◆ **TRY IT**:
Copy out all of the data exactly as it appears.

◆ **RECORDS SHOWN**:
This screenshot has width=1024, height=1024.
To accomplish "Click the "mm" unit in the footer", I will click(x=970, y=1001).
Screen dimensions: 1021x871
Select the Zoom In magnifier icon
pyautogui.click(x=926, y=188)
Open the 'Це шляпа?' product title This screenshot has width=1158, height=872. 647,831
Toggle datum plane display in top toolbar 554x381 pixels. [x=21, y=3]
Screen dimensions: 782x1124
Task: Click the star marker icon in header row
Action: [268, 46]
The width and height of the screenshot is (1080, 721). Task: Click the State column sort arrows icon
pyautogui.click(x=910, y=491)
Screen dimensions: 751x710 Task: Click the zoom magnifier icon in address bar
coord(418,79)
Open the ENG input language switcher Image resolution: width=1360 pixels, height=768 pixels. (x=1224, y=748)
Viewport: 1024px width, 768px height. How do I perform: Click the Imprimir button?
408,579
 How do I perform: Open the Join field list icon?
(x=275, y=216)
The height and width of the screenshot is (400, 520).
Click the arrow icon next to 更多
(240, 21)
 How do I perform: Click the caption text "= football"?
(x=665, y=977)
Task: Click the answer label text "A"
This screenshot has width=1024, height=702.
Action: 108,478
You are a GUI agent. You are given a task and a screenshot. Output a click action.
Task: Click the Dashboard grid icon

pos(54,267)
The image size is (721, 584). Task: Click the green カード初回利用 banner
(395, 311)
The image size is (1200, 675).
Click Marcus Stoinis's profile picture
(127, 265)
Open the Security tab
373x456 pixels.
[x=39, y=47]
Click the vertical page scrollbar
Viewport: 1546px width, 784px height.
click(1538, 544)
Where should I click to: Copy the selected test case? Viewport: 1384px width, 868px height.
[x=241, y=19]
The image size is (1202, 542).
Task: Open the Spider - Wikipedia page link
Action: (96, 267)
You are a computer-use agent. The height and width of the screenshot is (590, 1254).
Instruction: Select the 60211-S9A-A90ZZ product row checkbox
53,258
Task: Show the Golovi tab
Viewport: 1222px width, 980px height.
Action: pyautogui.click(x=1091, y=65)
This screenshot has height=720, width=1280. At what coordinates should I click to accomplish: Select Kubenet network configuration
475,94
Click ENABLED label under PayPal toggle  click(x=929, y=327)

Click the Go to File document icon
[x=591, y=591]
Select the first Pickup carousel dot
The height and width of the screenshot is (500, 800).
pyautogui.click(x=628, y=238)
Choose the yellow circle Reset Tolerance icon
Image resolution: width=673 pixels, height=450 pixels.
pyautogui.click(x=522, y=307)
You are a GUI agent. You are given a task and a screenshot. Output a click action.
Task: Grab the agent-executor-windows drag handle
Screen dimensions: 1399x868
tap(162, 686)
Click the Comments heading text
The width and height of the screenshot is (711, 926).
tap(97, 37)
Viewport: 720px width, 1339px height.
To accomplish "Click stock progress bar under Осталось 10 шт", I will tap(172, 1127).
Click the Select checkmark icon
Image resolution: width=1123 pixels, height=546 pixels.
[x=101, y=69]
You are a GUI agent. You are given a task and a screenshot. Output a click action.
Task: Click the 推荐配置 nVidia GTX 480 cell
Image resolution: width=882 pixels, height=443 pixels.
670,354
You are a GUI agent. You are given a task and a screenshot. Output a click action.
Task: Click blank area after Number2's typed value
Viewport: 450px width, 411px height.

◆ **RESULT BELOW**:
This screenshot has width=1024, height=1024.
To accomplish "Click the "mm" unit in the footer", I will click(x=970, y=1001).
Screen dimensions: 1021x871
Select the Zoom In magnifier icon
pyautogui.click(x=926, y=188)
Open the 'Це шляпа?' product title This screenshot has width=1158, height=872. 647,831
Toggle datum plane display in top toolbar 554x381 pixels. [x=21, y=3]
Screen dimensions: 782x1124
Task: Click the star marker icon in header row
Action: [268, 46]
The width and height of the screenshot is (1080, 721). Task: Click the State column sort arrows icon
pyautogui.click(x=910, y=491)
Screen dimensions: 751x710 Task: Click the zoom magnifier icon in address bar
coord(418,79)
Open the ENG input language switcher Image resolution: width=1360 pixels, height=768 pixels. (x=1224, y=748)
Viewport: 1024px width, 768px height. How do I perform: Click the Imprimir button?
408,579
 How do I perform: Open the Join field list icon?
(x=275, y=216)
The height and width of the screenshot is (400, 520).
Click the arrow icon next to 更多
(240, 21)
 How do I perform: Click the caption text "= football"?
(x=665, y=977)
Task: Click the answer label text "A"
This screenshot has width=1024, height=702.
Action: 108,478
You are a GUI agent. You are given a task and a screenshot. Output a click action.
Task: Click the Dashboard grid icon

pos(54,267)
The image size is (721, 584). Task: Click the green カード初回利用 banner
(395, 311)
The image size is (1200, 675).
Click Marcus Stoinis's profile picture
(127, 265)
Open the Security tab
373x456 pixels.
[x=39, y=47]
Click the vertical page scrollbar
Viewport: 1546px width, 784px height.
click(1538, 544)
Where should I click to: Copy the selected test case? Viewport: 1384px width, 868px height.
[x=241, y=19]
The image size is (1202, 542).
Task: Open the Spider - Wikipedia page link
Action: (96, 267)
You are a computer-use agent. The height and width of the screenshot is (590, 1254).
Instruction: Select the 60211-S9A-A90ZZ product row checkbox
53,258
Task: Show the Golovi tab
Viewport: 1222px width, 980px height.
Action: pyautogui.click(x=1091, y=65)
This screenshot has height=720, width=1280. At what coordinates should I click to accomplish: Select Kubenet network configuration
475,94
Click ENABLED label under PayPal toggle  click(x=929, y=327)

Click the Go to File document icon
[x=591, y=591]
Select the first Pickup carousel dot
The height and width of the screenshot is (500, 800).
pyautogui.click(x=628, y=238)
Choose the yellow circle Reset Tolerance icon
Image resolution: width=673 pixels, height=450 pixels.
pyautogui.click(x=522, y=307)
You are a GUI agent. You are given a task and a screenshot. Output a click action.
Task: Grab the agent-executor-windows drag handle
Screen dimensions: 1399x868
tap(162, 686)
Click the Comments heading text
The width and height of the screenshot is (711, 926).
tap(97, 37)
Viewport: 720px width, 1339px height.
To accomplish "Click stock progress bar under Осталось 10 шт", I will tap(172, 1127).
Click the Select checkmark icon
Image resolution: width=1123 pixels, height=546 pixels.
[x=101, y=69]
You are a GUI agent. You are given a task and a screenshot. Output a click action.
Task: Click the 推荐配置 nVidia GTX 480 cell
Image resolution: width=882 pixels, height=443 pixels.
670,354
You are a GUI agent. You are given a task and a screenshot. Output a click action.
Task: Click blank area after Number2's typed value
Viewport: 450px width, 411px height.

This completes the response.